Placemaking – ‘A need to have and not a nice to have’
ART AFRICA spoke to Marcello Cabezas, an award winning producer, culture curator and placemaker invited to present at UNFOLD Art Xchange – a series of Art Talks that will coincide with the Dubai Art Week. Cabezas discusses placemaking and the development of urban spaces to enhance human connection and mindfulness. The forum aims to merge the world of art with architecture and culture, informing industry players, government authorities and financial institutions of key developments, opportunities and potential collaborations.
ART AFRICA: Placemaking is a human-centred, multifaceted approach to the design, planning and management of public spaces. The term ‘placemaking’ was coined in the early seventies but has only recently been hot on the urban agenda. Why do you think it has taken almost five decades for the discipline to be incorporated in the development of cities?
Marcello Cabezas: First off, the benefits of thoughtful placemaking should be incorporated into all spaces – be it public, residential, office, retail etc. Really every place. Developers of spaces should realise that they have a true gift to inspire the way human’s interact and grow. Bringing people together around food, arts & culture, wellness, play and learning in communal settings can positively change the way we look at each other. Our world needs this now more than ever.

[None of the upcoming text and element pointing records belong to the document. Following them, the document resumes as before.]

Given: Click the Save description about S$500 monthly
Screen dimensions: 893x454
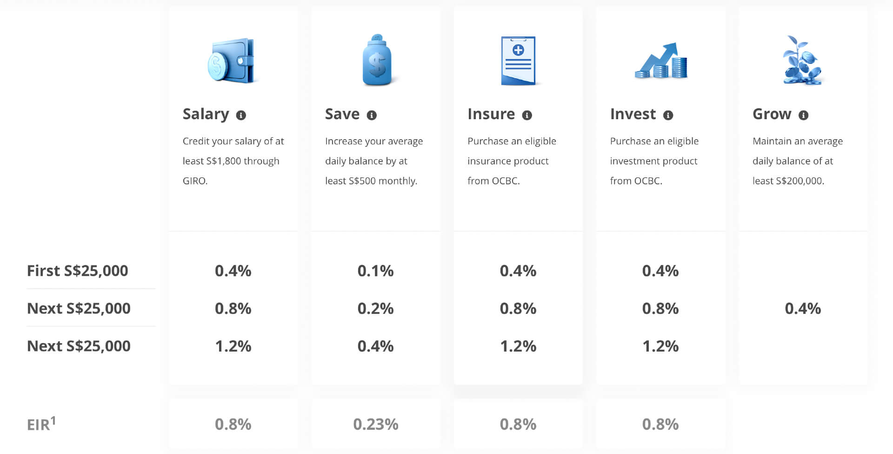Looking at the screenshot, I should point(373,161).
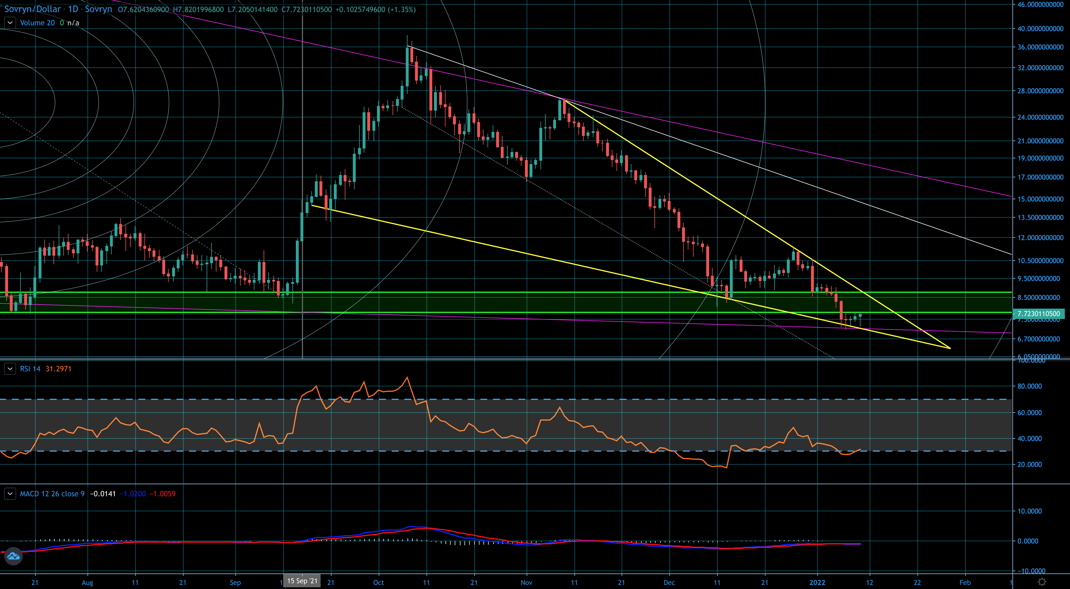Image resolution: width=1070 pixels, height=589 pixels.
Task: Click the 1D interval label
Action: [x=73, y=9]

In terms of why it’s taken so long, one would think it comes down to focusing on the functionally of what a space is – an office, a park, a condo building, a senior living complex. That said, something called the internet came along – information sharing and images of what others are doing around the world – inspired developers of spaces and those who are using them. More and more proof of concepts is in the market and people are seeing what is possible. This is also leading to more and more international collaborations. So, I’m hoping this is just the start and placemaking is just beginning its place in our world.
As an aside, in my relatively short time in the placemaking world, ego can be something that can shut down thinking differently. And putting placemaking discipline at the same table as architects, planners, and developers is a key practice that needs to be incorporated globally. It can’t be seen as an after-thought. Each place has a unique set of values and a demographic that may be unique. That’s why research is so key to finding out the “what” and discussing this very early on in the planning process.
So key takeaway – invest resources in the placemaking process early and the benefits for that place and those who are inspired to use it will follow and remember that thoughtful placemaking leads to business development.
The idea of space being used to enhance the human experience beyond just functionality could seem a utopian concept in many developing countries around the world. Is this idea exclusive to wealthier, first world countries or is there a place for this discipline in third world countries, where physical needs for the majority of the population are still not being met?
The key word is ‘thoughtful spaces’. We all deserve and benefit from being challenged and inspired in our day to day. And places have the potential to inspire us to lead more fulfilling lives. The budgets for projects should not dictate if a place should have a playground or communal table for eating experiences. Yes, the size and scope of a placemaking amenity offering may be different from place to place. But it really comes down to the commitment to the concept that animating spaces will create more understanding and enjoyment from users and places will then become vibrant. Communities and developers of spaces should work together to build spaces inspiring humans to connect in real ways and learn along the way. It’s a need to have and not a nice to have.
In your article posted on the UNFOLD website you talk about the infiltration of technology into our everyday lives and this culture of instant gratification, contributing to today’s epidemic of loneliness and suffering of mental illness. How do these spaces seek to counter-balance this notion with a more wholesome experience?
It’s about being present and ‘in the moment’, in real life – and places can really inspire this. For example, when you come across a stranger at a communal dinner experience, there is more opportunity for you to strike a bond with that person then if you were sharing a subway ride to work. Places need to have thoughtful amenities that can lead to organic connection while adding in specific programs to further connect people. We as humans need to play, laugh, practice mindfulness, connect, learn more in real life. Technology can complement this, but I feel it should not lead or dominate our lives. I truly believe – and there are more and more global examples of this – that if you create amenities at places that are thoughtful and are programmed, people will come.